- [Task to carry out]
Print only the lines running from the line with "The image size is (868, 365)." to the final line below, both included, exactly as written and without the pictures.

- [Information given]
»»
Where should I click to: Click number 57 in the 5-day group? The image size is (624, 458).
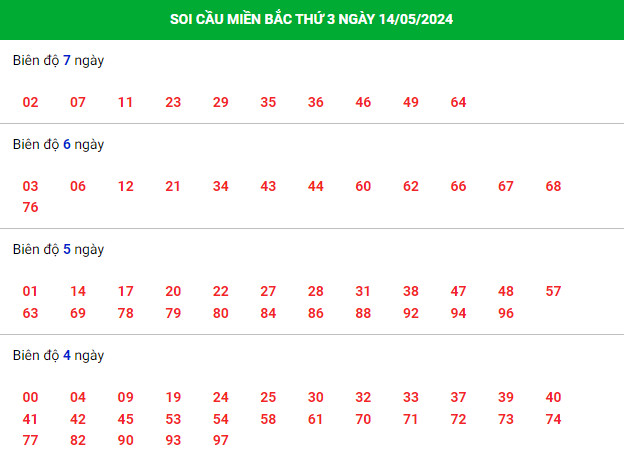click(x=553, y=291)
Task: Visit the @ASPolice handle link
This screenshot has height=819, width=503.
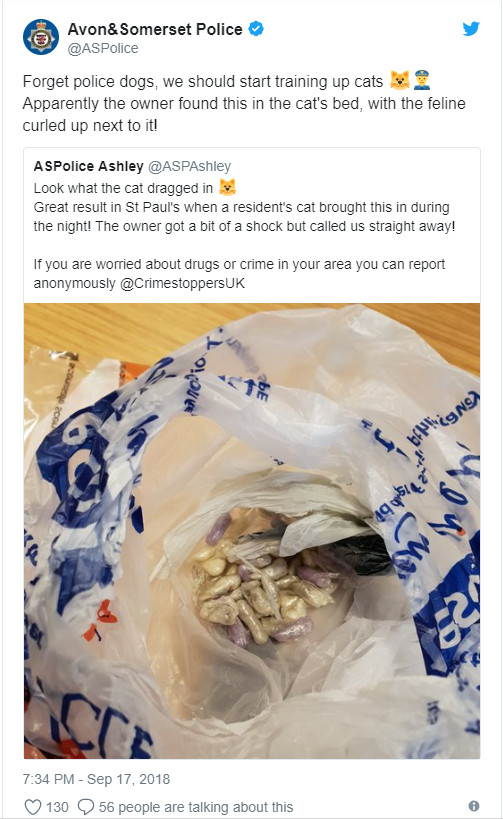Action: pyautogui.click(x=103, y=48)
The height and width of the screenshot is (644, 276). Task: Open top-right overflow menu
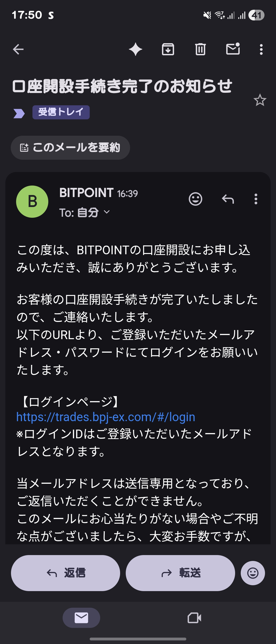[261, 49]

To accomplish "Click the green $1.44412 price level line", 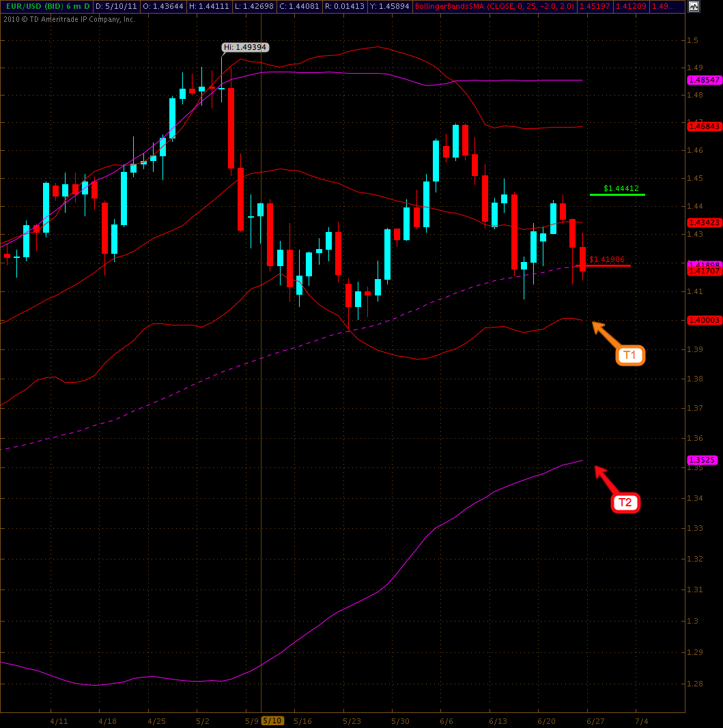I will (x=617, y=194).
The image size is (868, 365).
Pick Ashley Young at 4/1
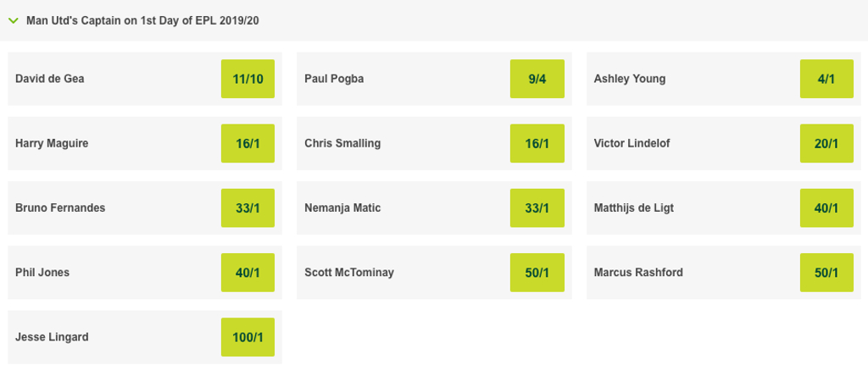tap(826, 79)
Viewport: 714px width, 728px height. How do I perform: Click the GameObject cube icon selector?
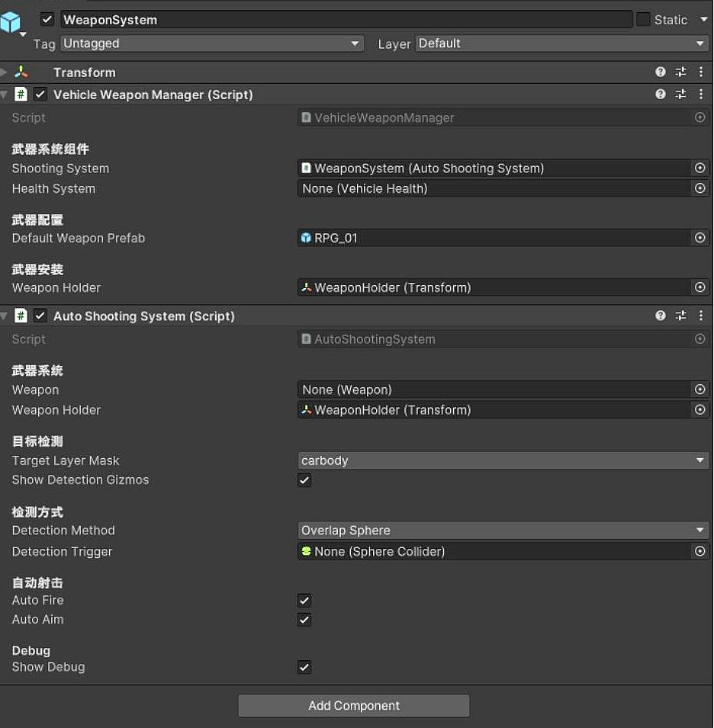(11, 24)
««
- [Written reply]
The image size is (868, 365).
Pick Ashley Young at 4/1
tap(826, 79)
Viewport: 714px width, 728px height. How do I perform: Click the GameObject cube icon selector?
(11, 24)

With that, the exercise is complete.